** Input data follows **

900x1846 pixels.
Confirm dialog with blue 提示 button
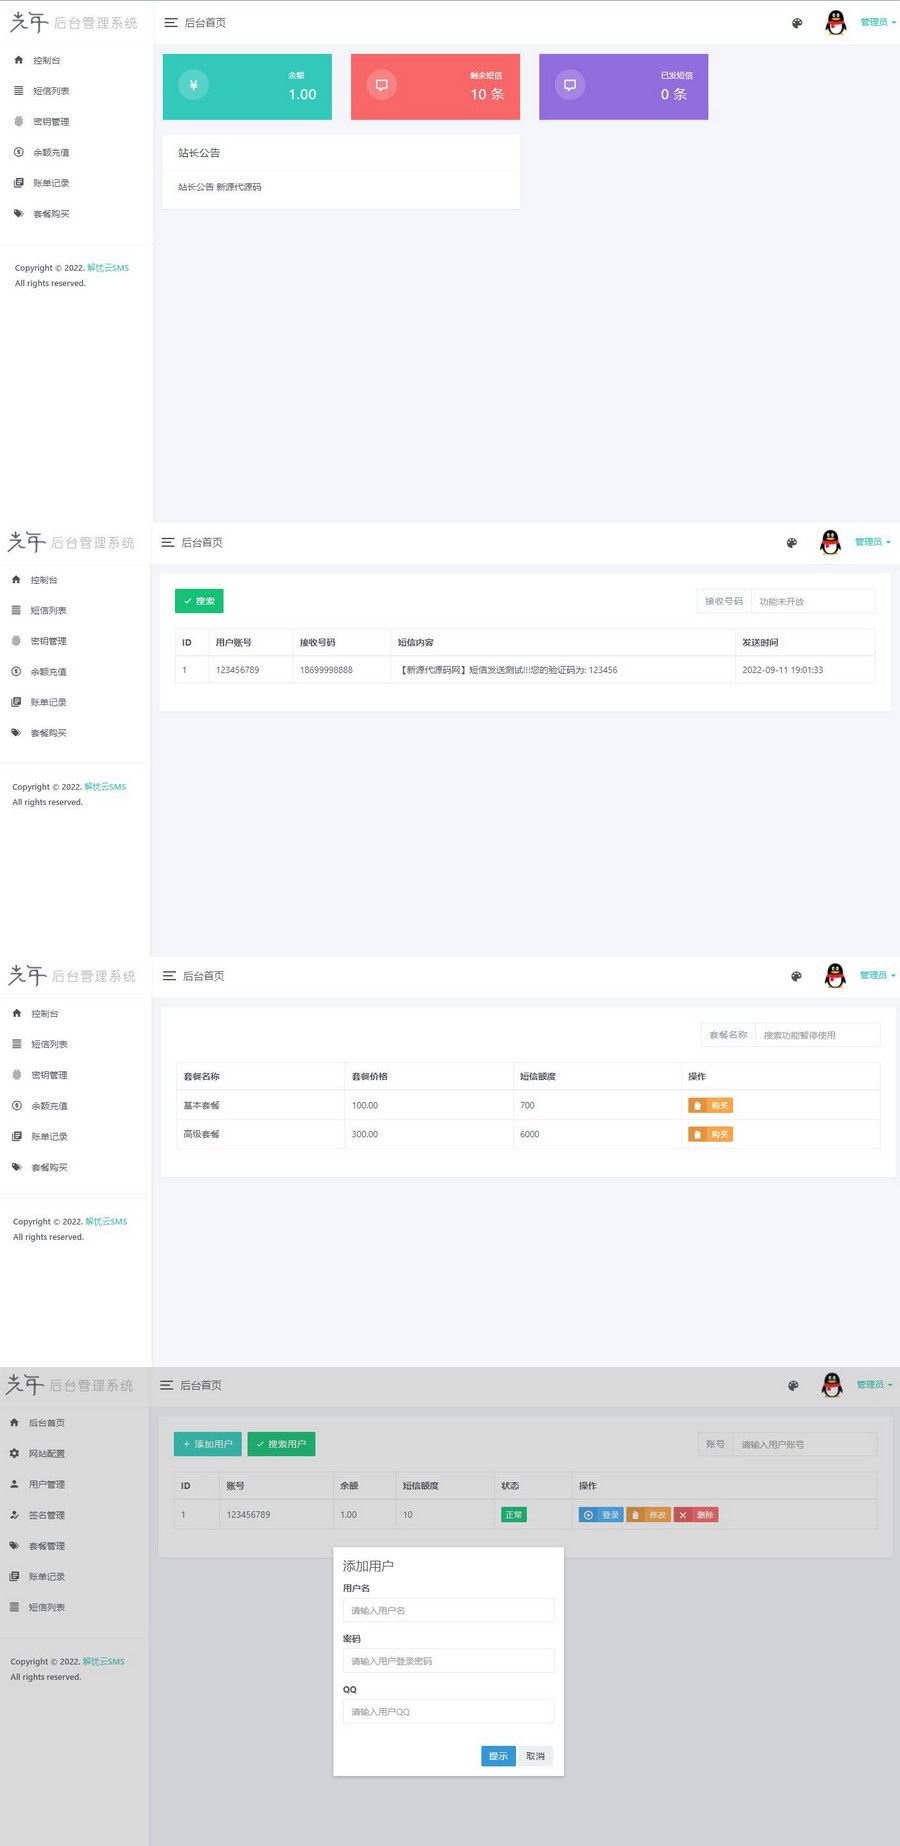click(x=498, y=1756)
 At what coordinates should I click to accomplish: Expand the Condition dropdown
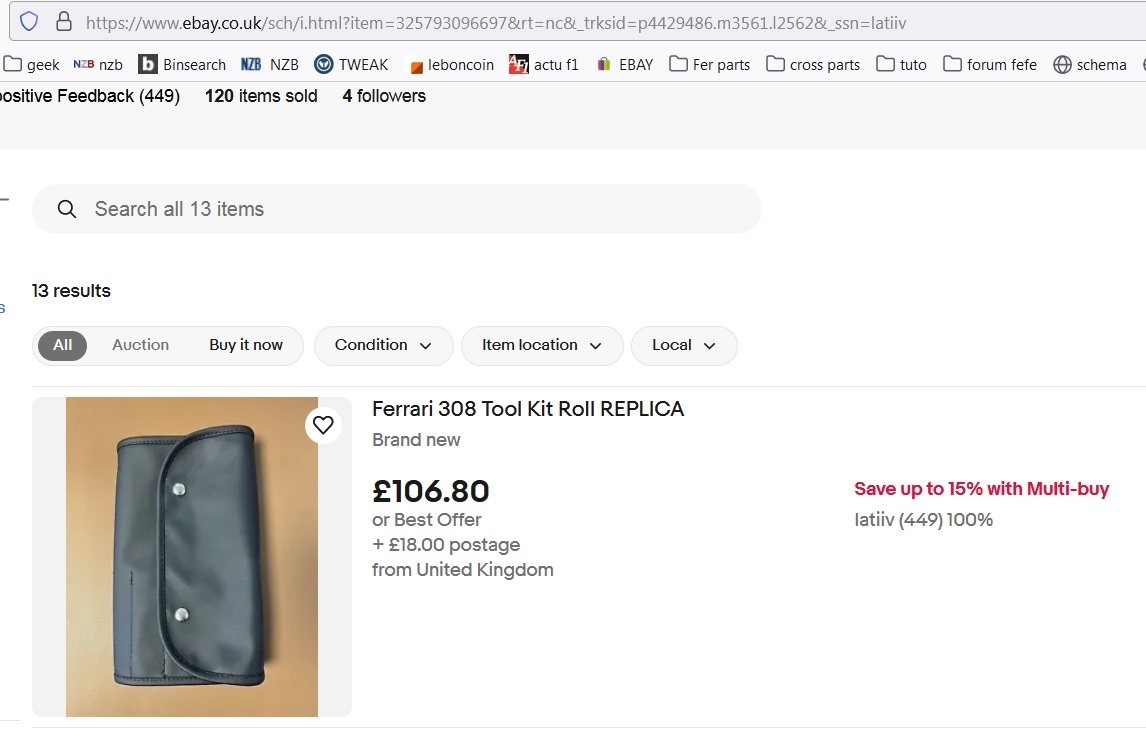pos(383,345)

** End of Input data **

Assignment:
Retype the data above in full, exactly as it stands, and skip any image.

The completed task:
900x1846 pixels.
Confirm dialog with blue 提示 button
click(x=498, y=1756)
 At what coordinates should I click to accomplish: Expand the Condition dropdown
pos(383,345)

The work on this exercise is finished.